One of the more powerful of these technical weapons, as I like to call them, is the moving average in all of its various forms.

A moving average is just what it sounds like. It’s the average of a chosen number of prices from a single currency pair within the forex market, with the average “moving” as the oldest price is replaced by a new one whenever the time period advances. A moving average can be calculated on any price—open or close, high or low—and over any number of time periods from three to three hundred. Once calculated, the moving average is graphed atop the chart of the currency pair under discussion, where it demonstrates whether that pair is responding to greater buying or selling pressure than during those preceding time periods.

There are many types of moving averages. The ones I personally use most often include:

  • the simple moving average (SMA), which is calculated the way we learned in school, i.e., adding the prices together then dividing by the number of time periods, thus giving equal weight to all of the prices; and
  • the exponential moving average (EMA), which gives more weight to recent prices over older ones in order to reduce the lag time, so the indicator reacts faster to changes in the price action’s direction.

See this chart?

This is a one-hour chart of the Australian dollar versus the New Zealand dollar (AUD/NZD), and it’s been remarkably volatile lately, giving forex traders many opportunities to take pips off the table. The green horizontal lines pinpoint long-term support and resistance levels, and what I want you to notice in particular is how the red and white average price bars bounce around between them for a while, then break out and either climb or drop rapidly. (This often happens when the volume, the green vertical lines at the bottom of the chart, is at a high level, but not always.
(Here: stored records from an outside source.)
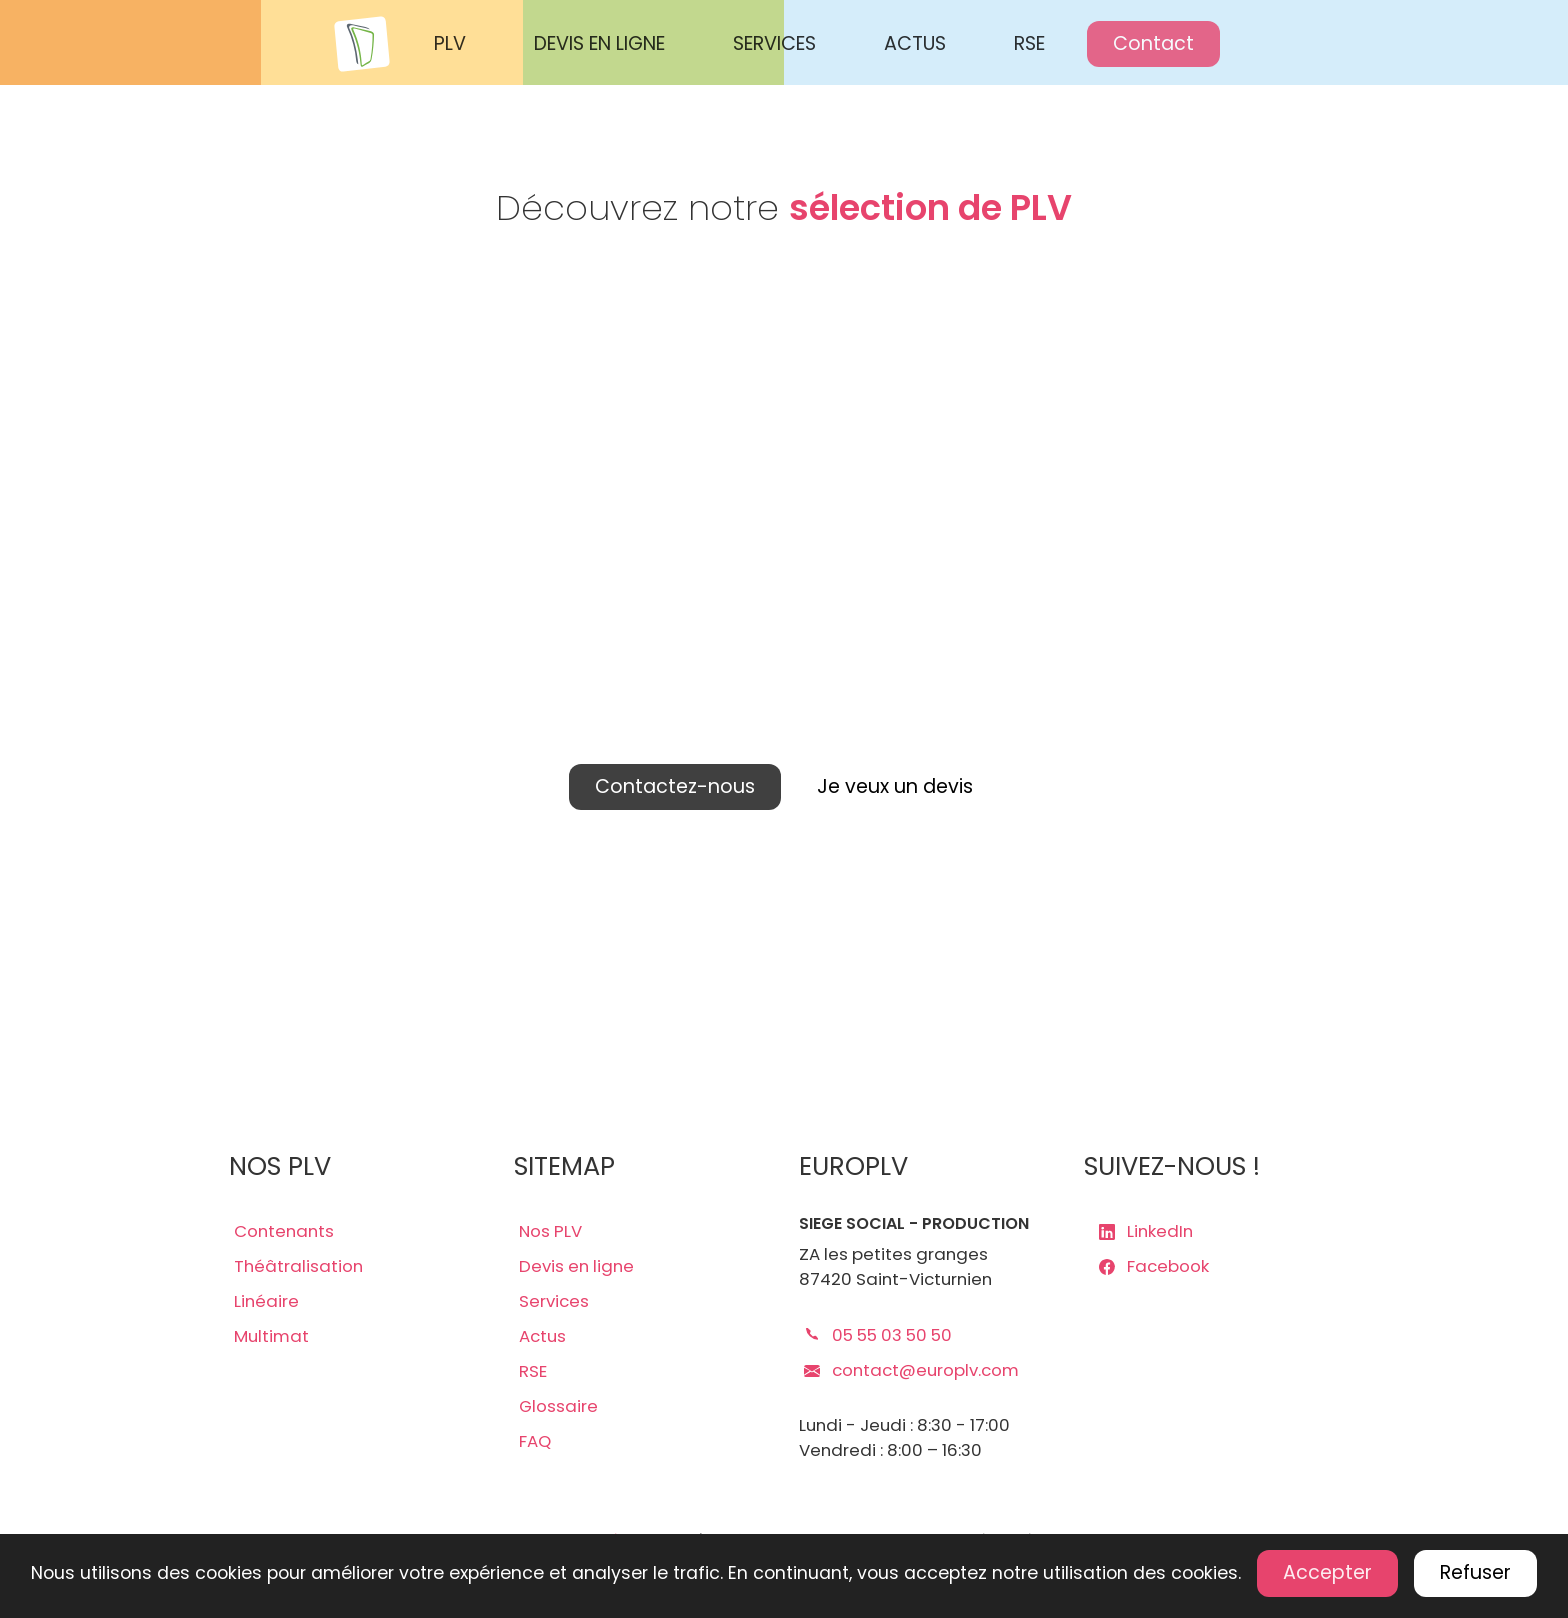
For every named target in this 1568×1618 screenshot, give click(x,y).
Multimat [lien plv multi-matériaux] (271, 1336)
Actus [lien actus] (542, 1336)
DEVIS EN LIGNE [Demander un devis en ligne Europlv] (599, 43)
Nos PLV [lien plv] (550, 1231)
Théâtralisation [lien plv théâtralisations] (298, 1266)
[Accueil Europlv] (370, 44)
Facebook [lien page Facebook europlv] (1154, 1266)
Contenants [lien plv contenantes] (284, 1231)
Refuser (1475, 1572)
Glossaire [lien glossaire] (558, 1406)
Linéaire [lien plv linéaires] (266, 1301)
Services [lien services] (554, 1301)
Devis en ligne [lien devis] (576, 1266)
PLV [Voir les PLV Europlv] (450, 43)
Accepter (1327, 1572)
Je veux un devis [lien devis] (895, 786)
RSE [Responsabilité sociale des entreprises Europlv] (1029, 43)
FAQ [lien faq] (535, 1441)
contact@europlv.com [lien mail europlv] (911, 1370)
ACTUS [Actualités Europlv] (915, 43)
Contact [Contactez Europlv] (1153, 43)
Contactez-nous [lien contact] (675, 786)
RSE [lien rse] (533, 1371)
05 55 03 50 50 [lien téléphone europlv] (878, 1335)
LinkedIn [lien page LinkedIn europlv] (1146, 1231)
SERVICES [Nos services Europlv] (774, 43)
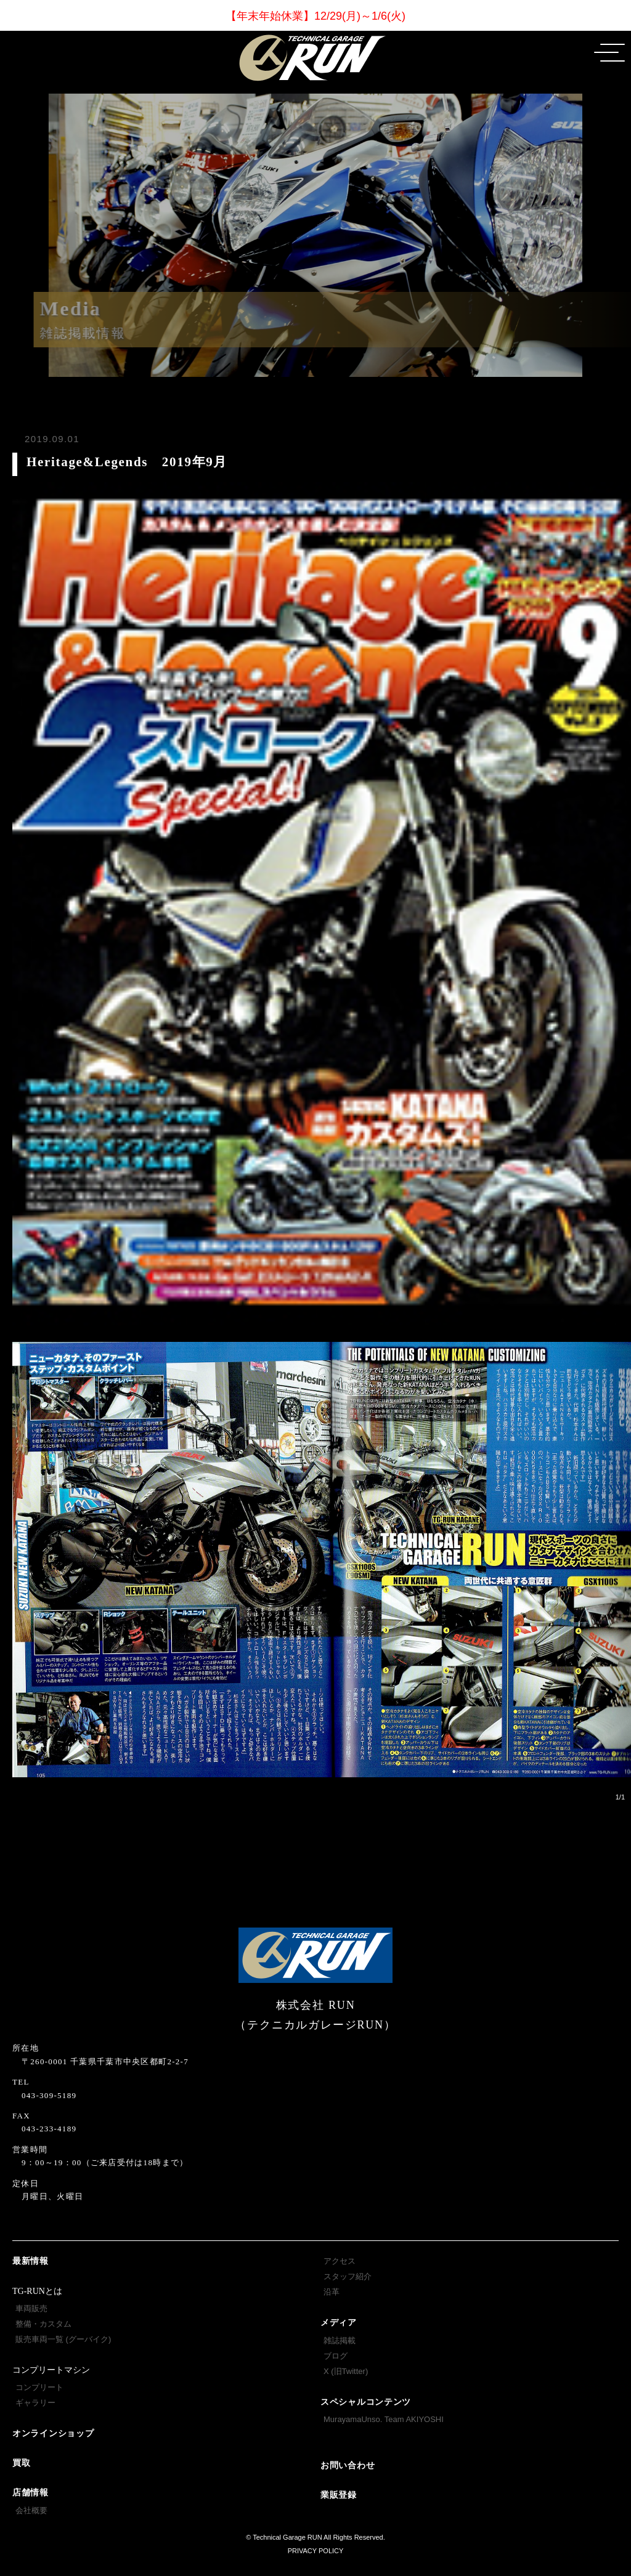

The fourth rule in profitable forex trading is, there is no such thing as always.)

Now check out the two purple lines that seem to surround those price bars. Those are five-period SMAs, one calculated on the opening price and the other on the close. When a currency pair’s momentum is particularly strong, as it was during those times the pair broke out from between the green lines, those price bars will actually poke through the walls of that SMA channel. When the solid part of the bar pushes its way out, you know that’s a potentially profitable trade.

Here’s another chart:

This is the same chart, except the five-period SMA lines have been replaced with two ten-period EMAs, one calculated on the opening price (purple) and the other on the close (blue). Note that, when these two lines cross, it’s often (not always) at the start of a run, which doesn’t quit until the two lines cross again, an example of one potential EMA trading strategy suitable for these breakout runs.

The moving average is a powerful technical weapon and it’s one I intend to discuss often, but it requires a fair amount of experimentation and paper trading to determine the best combination of time periods for each currency pair. If you’re willing and able to put in that study time, great and what are you waiting for, but for those of you who don’t, here’s a link to a trading system that has a ton of potential.

And remember theforexwriter’s rules for trading:

  1. Have a strategy.
  2. Plan your trade.
  3. Trade your plan.
  4. There’s no such thing as always.

Happy trades to you.

Comments»

1. John - June 13, 2008

Great work, simple but effective explanation. I believe you will go far in this field, you seem to have a gift for teaching in order to make plain the sometimes mysterious workings of this incredible market. I await your next lesson, keep up the good work.

Live long and prosper!

2. theforexwriter - June 13, 2008

Thanks, John. We’ll get into time periods for moving averages tonight. Keep on trading!